Hi,

Of course I add many more details like detailed configs and logs, just ask.

We have a 4-host MMR setup, that all replicate to the three others, relevant snippets from the config:

* moduleload syncprov.la

* different (and consistent) serverID's configured correctly on all hosts

and then on each host the three other LDAP servers are defined like the below sample from ldapm01.company.com :

syncrepl rid=212 provider=ldaps://ldapm02.company.com:636 bindmethod=simple binddn="cn=ldap_replicate,ou=Directory Access,o=company,c=com" credentials=xyz searchbase="o=company,c=com" filter="(objectClass=*)" scope=sub schemachecking=on type=refreshAndPersist retry="1 2 3 4 5 +" attrs="*,+" tls_reqcert=demand
syncrepl rid=232 provider=ldaps://ldaps01.company.com:636 bindmethod=simple binddn="cn=ldap_replicate,ou=Directory Access,o=company,c=com" credentials=xyz searchbase="o=company,c=com" filter="(objectClass=*)" scope=sub schemachecking=on type=refreshAndPersist retry="1 2 3 4 5 +" attrs="*,+" tls_reqcert=demand
syncrepl rid=242 provider=ldaps://ldaps02.company.com:636 bindmethod=simple binddn="cn=ldap_replicate,ou=Directory Access,o=company,c=com" credentials=xyz searchbase="o=company,c=com" filter="(objectClass=*)" scope=sub schemachecking=on type=refreshAndPersist retry="1 2 3 4 5 +" attrs="*,+" tls_reqcert=demand
MirrorMode True

We observe that usually replication is quick and instant.

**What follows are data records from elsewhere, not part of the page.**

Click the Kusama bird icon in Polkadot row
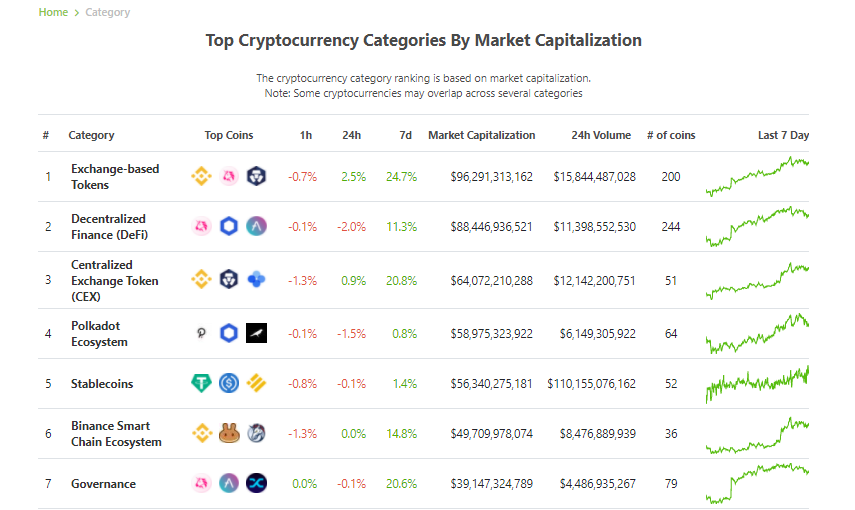The width and height of the screenshot is (855, 510). click(x=256, y=333)
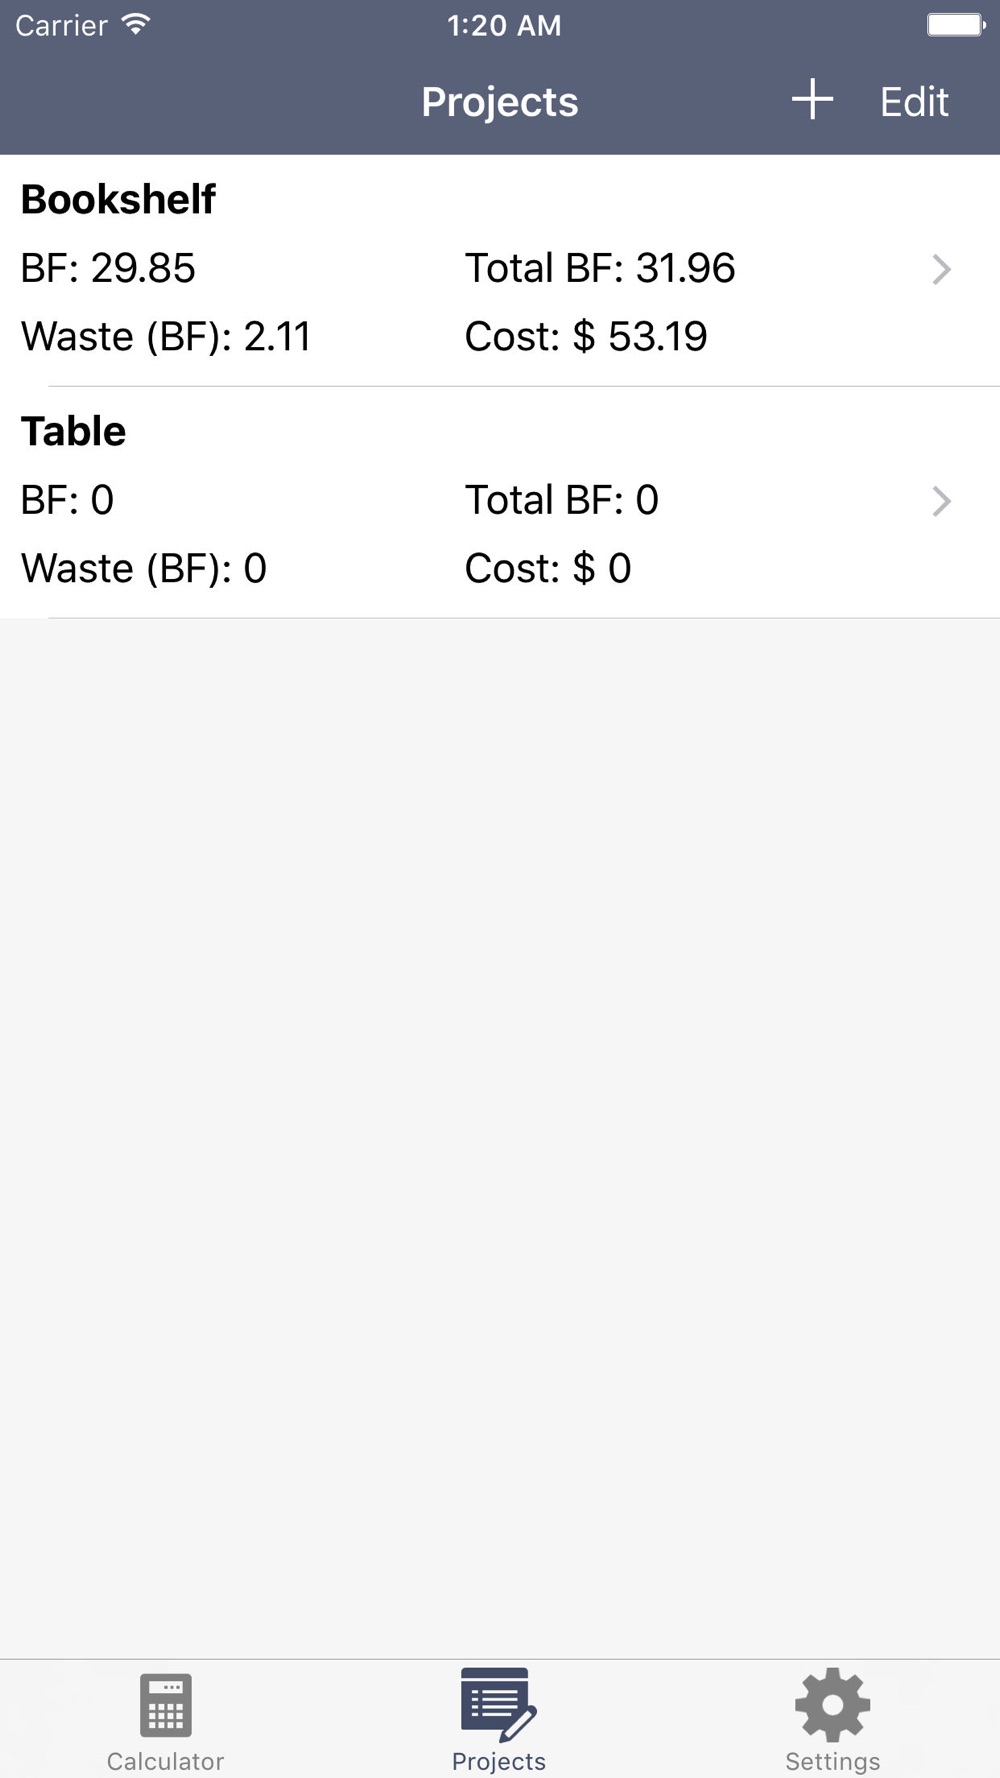The width and height of the screenshot is (1000, 1778).
Task: Tap Table Total BF: 0 value
Action: (562, 500)
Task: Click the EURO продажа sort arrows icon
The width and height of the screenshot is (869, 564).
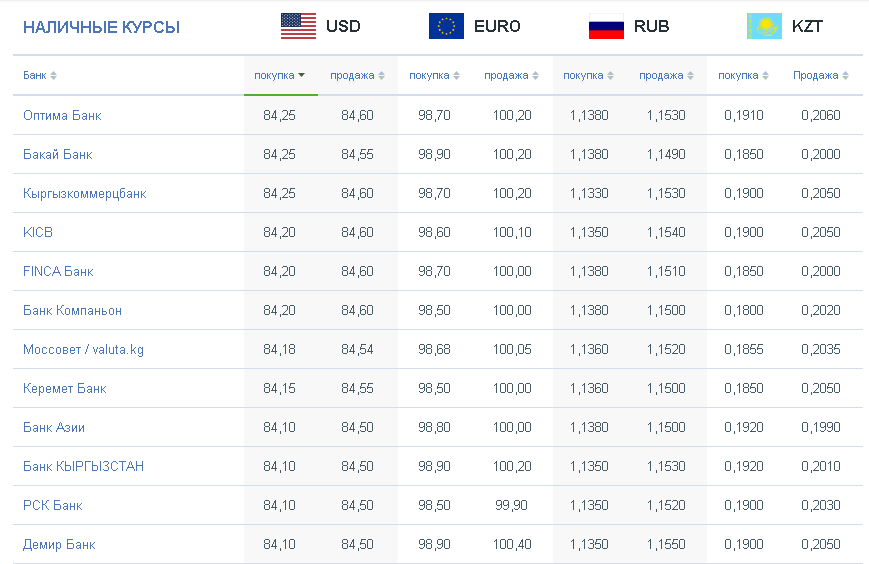Action: 535,76
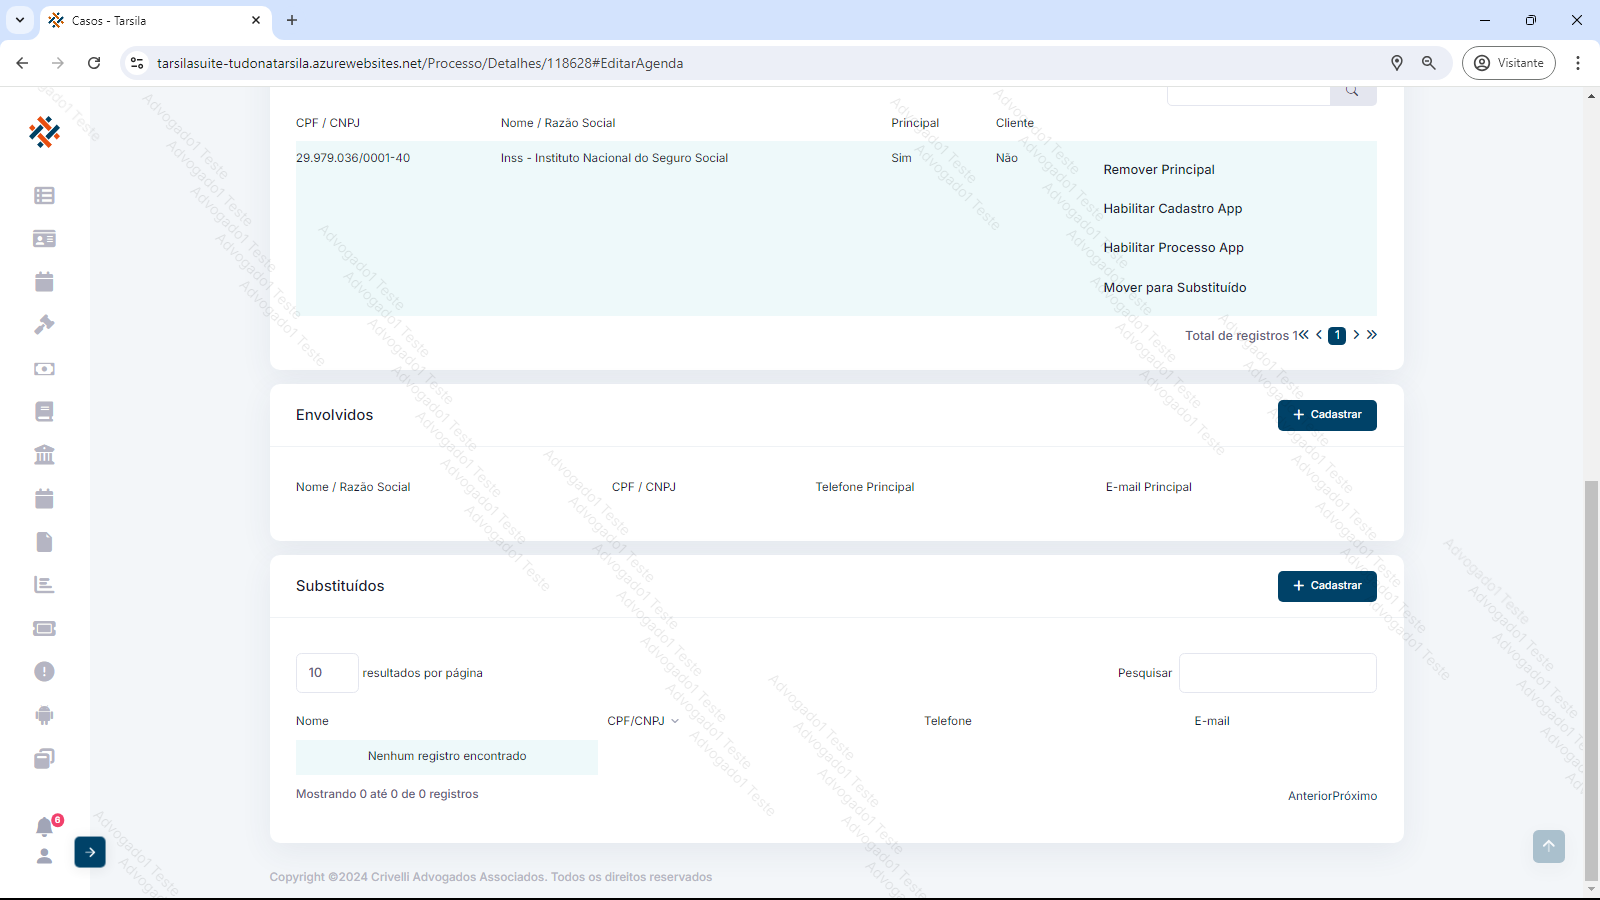This screenshot has width=1600, height=900.
Task: Click the scroll-to-top arrow button
Action: click(1548, 846)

But "sometimes" (yes, sometimes...) a replication line (rid) can become 'stuck', and suddeny, after an hour or so it syncs up again. Restarting openldap make it sync immediately. We notice that because we compare contextCSN's across our nodes to monitor replication.

There is no significant load, firewall ports are open, but hosts are in different subnets: subnet A: ldapm01 / ldapm02, subnet B: ldaps01 / ldaps02 Of course 389/636 ports are open between the subnets.

We wondered what could cause this behaviour, and started thinking in the direction of long-lived tcp connections that perhaps are used in refreshAndPersist functionality. (much like in IMAP idle)

Is anything special needed to make refreshAndPersistwork reliably through firewalls, and across subnets? Does refreshAndPersistwork use (some kind of) long-lived network connections..? Is there a kind of "keepalive" setting that we could try..?

Input would be appreciated. Also input like: you are looking in the wrong direction, better look into this or that. :-)

Thanks!